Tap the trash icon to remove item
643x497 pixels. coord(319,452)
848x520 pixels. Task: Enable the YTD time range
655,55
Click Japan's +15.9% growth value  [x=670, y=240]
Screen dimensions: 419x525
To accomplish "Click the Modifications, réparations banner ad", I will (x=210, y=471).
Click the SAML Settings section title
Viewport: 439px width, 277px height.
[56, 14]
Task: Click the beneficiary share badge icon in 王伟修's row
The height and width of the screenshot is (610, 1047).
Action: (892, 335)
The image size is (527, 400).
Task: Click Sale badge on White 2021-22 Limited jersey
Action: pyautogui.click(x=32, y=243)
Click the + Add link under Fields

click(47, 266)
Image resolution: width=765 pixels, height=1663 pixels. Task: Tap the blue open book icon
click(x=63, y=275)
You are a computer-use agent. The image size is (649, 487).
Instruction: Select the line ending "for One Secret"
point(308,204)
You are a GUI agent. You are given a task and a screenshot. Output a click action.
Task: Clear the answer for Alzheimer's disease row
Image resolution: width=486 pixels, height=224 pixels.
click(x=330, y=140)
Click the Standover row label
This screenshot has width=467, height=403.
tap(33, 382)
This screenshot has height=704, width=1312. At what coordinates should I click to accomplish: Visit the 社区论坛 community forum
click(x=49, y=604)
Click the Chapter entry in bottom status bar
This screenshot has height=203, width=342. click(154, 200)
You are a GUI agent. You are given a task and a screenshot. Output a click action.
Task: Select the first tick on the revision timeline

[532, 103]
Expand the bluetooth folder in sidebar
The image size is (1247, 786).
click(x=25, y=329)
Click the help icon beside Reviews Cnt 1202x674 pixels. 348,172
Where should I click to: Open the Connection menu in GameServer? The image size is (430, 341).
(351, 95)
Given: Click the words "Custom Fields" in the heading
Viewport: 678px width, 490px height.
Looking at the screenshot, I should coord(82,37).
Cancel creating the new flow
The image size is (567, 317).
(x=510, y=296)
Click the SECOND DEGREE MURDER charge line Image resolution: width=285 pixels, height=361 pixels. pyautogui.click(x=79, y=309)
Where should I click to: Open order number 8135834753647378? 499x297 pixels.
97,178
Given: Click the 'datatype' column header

+-------+

> WHAT TO WORK ON
Taking care to miss no line, set down the whole listing above exactly.

> SOLVED EXERCISE
Tap the trash icon to remove item
643x497 pixels. coord(319,452)
848x520 pixels. Task: Enable the YTD time range
655,55
Click Japan's +15.9% growth value  [x=670, y=240]
Screen dimensions: 419x525
To accomplish "Click the Modifications, réparations banner ad", I will (x=210, y=471).
Click the SAML Settings section title
Viewport: 439px width, 277px height.
[56, 14]
Task: Click the beneficiary share badge icon in 王伟修's row
The height and width of the screenshot is (610, 1047).
Action: (892, 335)
The image size is (527, 400).
Task: Click Sale badge on White 2021-22 Limited jersey
Action: pyautogui.click(x=32, y=243)
Click the + Add link under Fields

click(47, 266)
Image resolution: width=765 pixels, height=1663 pixels. Task: Tap the blue open book icon
click(x=63, y=275)
You are a computer-use agent. The image size is (649, 487).
Instruction: Select the line ending "for One Secret"
point(308,204)
You are a GUI agent. You are given a task and a screenshot. Output a click action.
Task: Clear the answer for Alzheimer's disease row
Image resolution: width=486 pixels, height=224 pixels.
click(x=330, y=140)
Click the Standover row label
This screenshot has width=467, height=403.
tap(33, 382)
This screenshot has height=704, width=1312. At what coordinates should I click to accomplish: Visit the 社区论坛 community forum
click(x=49, y=604)
Click the Chapter entry in bottom status bar
This screenshot has height=203, width=342. click(154, 200)
You are a GUI agent. You are given a task and a screenshot. Output a click action.
Task: Select the first tick on the revision timeline

[532, 103]
Expand the bluetooth folder in sidebar
The image size is (1247, 786).
click(x=25, y=329)
Click the help icon beside Reviews Cnt 1202x674 pixels. 348,172
Where should I click to: Open the Connection menu in GameServer? The image size is (430, 341).
(351, 95)
Given: Click the words "Custom Fields" in the heading
Viewport: 678px width, 490px height.
Looking at the screenshot, I should coord(82,37).
Cancel creating the new flow
The image size is (567, 317).
(x=510, y=296)
Click the SECOND DEGREE MURDER charge line Image resolution: width=285 pixels, height=361 pixels. pyautogui.click(x=79, y=309)
Where should I click to: Open order number 8135834753647378? 499x297 pixels.
97,178
Given: Click the 'datatype' column header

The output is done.